## [TRY IT]
From the entries, copy out every line in which the word "accomplish" is found.

## [GIVEN RECORDS]
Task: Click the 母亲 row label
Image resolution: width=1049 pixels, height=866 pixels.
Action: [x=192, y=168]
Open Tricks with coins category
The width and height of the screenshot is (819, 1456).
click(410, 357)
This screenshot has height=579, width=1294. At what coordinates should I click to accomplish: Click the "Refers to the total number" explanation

==

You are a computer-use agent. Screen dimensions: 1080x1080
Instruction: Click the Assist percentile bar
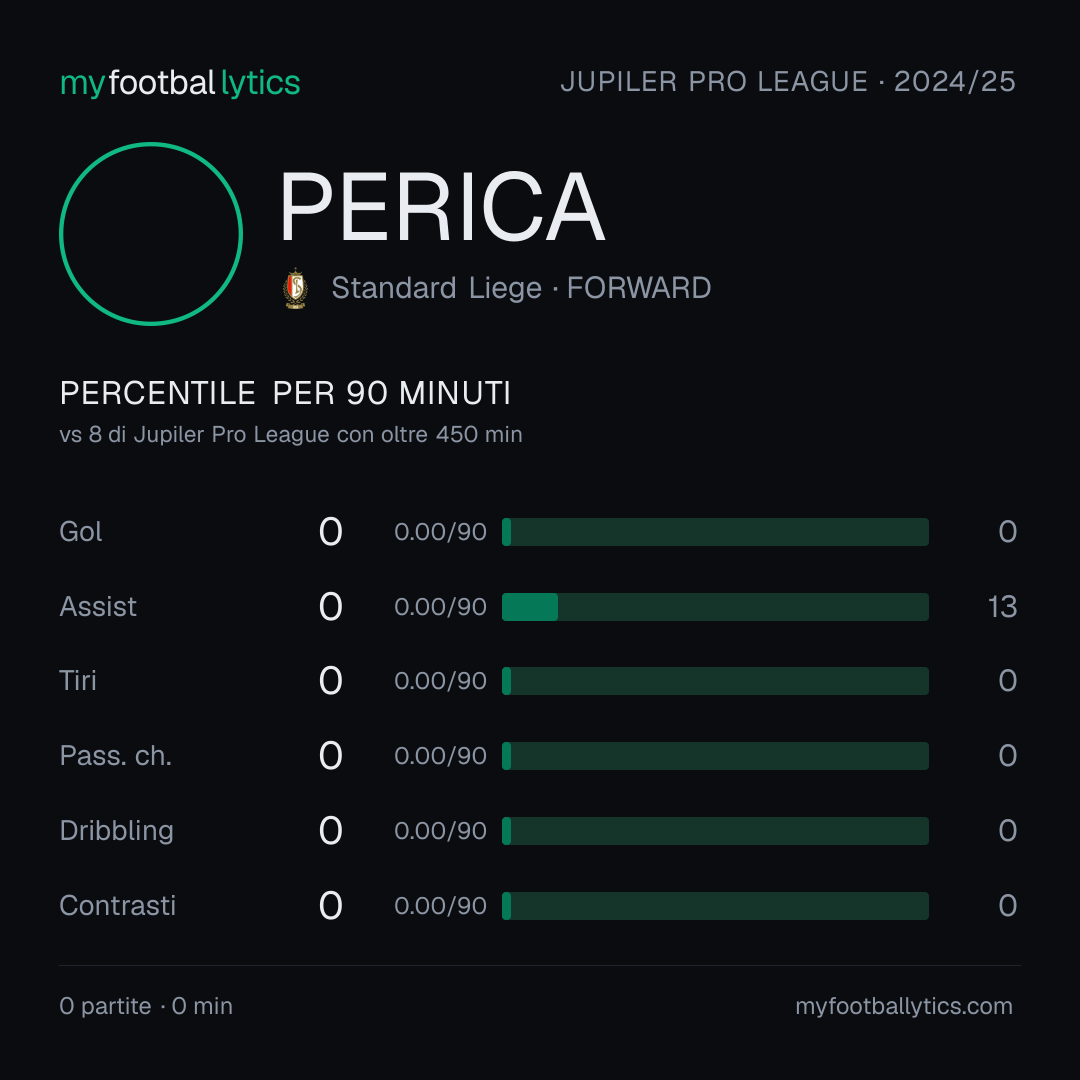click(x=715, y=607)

...

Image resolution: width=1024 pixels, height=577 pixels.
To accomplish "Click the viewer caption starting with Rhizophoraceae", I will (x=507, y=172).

## [TASK RESPONSE]
This screenshot has height=579, width=1294. At what coordinates should I click to accomplish: Click the "Refers to the total number" explanation
To accomplish "Click the viewer caption starting with Rhizophoraceae", I will (x=507, y=172).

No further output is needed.